La aplicación del Código de Buenas Prácticas se extenderá a las hipotecas constituidas en garantía de préstamos o créditos, cuando el precio de adquisición del bien inmueble hipotecado no exceda en un 20% del que resultaría de multiplicar la extensión del inmueble, por el precio medio por metro cuadrado para vivienda libre que arroje el Índice de Precios de la Vivienda elaborado por el Ministerio de Fomento para el año de adquisición del bien inmueble y la provincia en que esté radicada dicho bien, con un límite absoluto de 300.000 euros. Los inmuebles adquiridos antes del año 1995 tomarán como precio medio de referencia el relativo al año 1995. 

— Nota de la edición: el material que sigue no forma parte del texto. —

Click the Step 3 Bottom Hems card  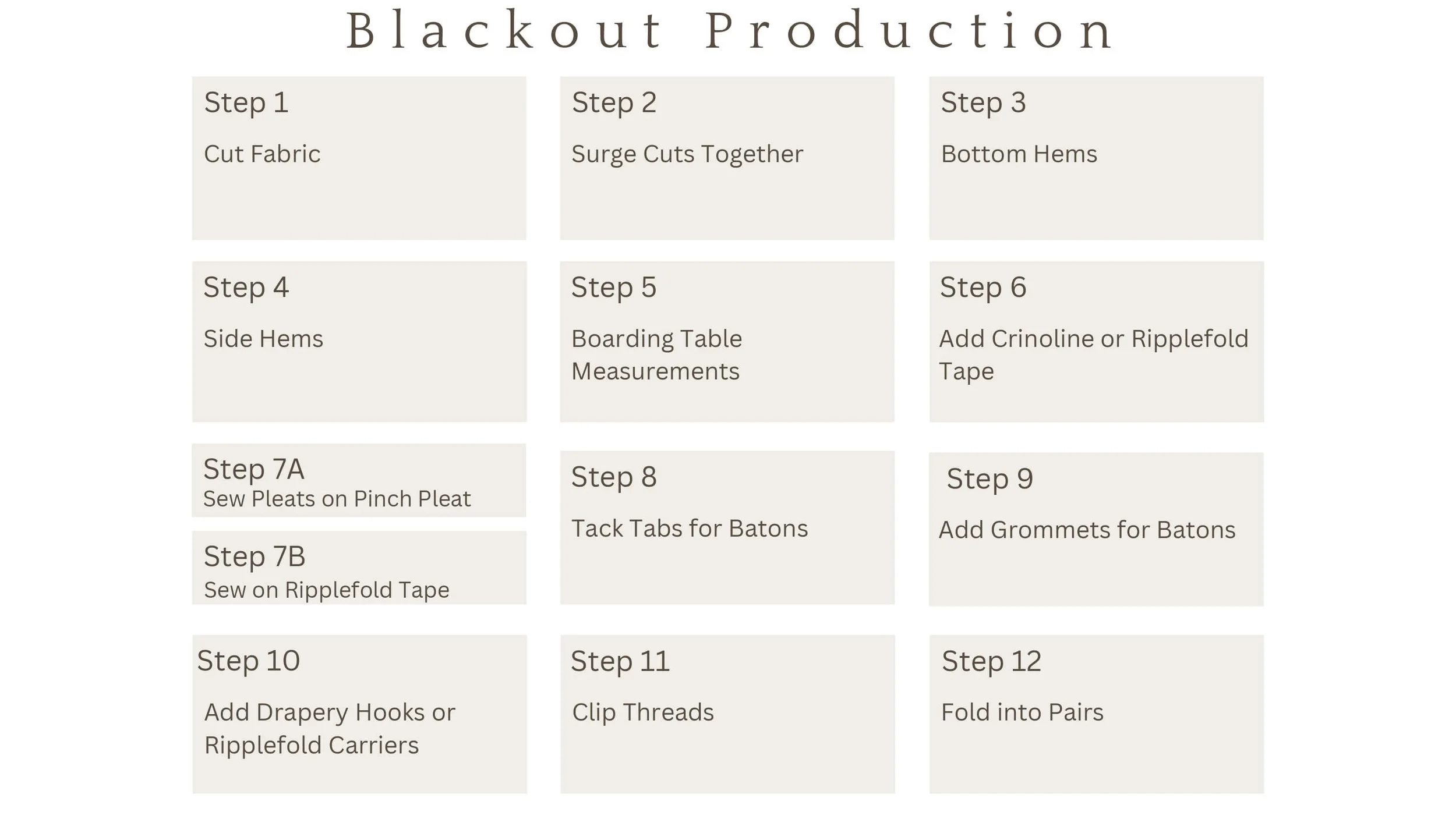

No obstante, solo podrán acogerse a las medidas previstas en el apartado 3 del Código las hipotecas constituidas en garantía de préstamos o créditos concedidos, cuando el precio de adquisición del bien inmueble hipotecado no exceda del que resultaría de multiplicar la extensión del inmueble, por el precio medio por metro cuadrado para vivienda libre que arroje el Índice de Precios de la Vivienda elaborado por el Ministerio de Fomento para el año de adquisición del bien inmueble y la provincia en que esté radicada dicho bien, con un límite absoluto de 250.000 euros. Los inmuebles adquiridos antes del año 1995 tomarán como precio medio de referencia el relativo al año 1995.

Información relacionada

Reclamaciones por incumplimiento

En el caso de que las personas interesadas en que se les aplique el Código de Buenas Prácticas a su deuda hipotecaria aprecien que existe un incumplimiento del Código por parte de una entidad podrán formular las reclamaciones ante el Banco de España, de acuerdo con la Orden ECC/2502/2012, de 16 de noviembre, que regula los extremos fundamentales del procedimiento de tramitación de las quejas, reclamaciones y consultas ante el Banco de España. Este sistema se articula en dos fases:

  • En una primera, el cliente debe plantear su reclamación o queja ante el departamento o servicio de atención al cliente de la entidad financiera, o el defensor del cliente si este último hubiera sido designado. Se pueden consultar sus correspondientes direcciones en la página web del Banco de España.
  • En una segunda, si fuera denegada la admisión o desestimada la reclamación o queja por el servicio de atención al cliente, o el defensor del cliente, o hubiera transcurrido el plazo de dos meses desde su presentación ante aquellos sin haber recibido contestación, el interesado podrá dirigirse al Departamento de Conducta de Mercado y Reclamaciones del Banco de España (calle Alcalá 48, 28014 Madrid).

Lo anterior sin perjuicio de que el reclamante acuda a las instancias judiciales competentes en defensa de sus derechos legítimos.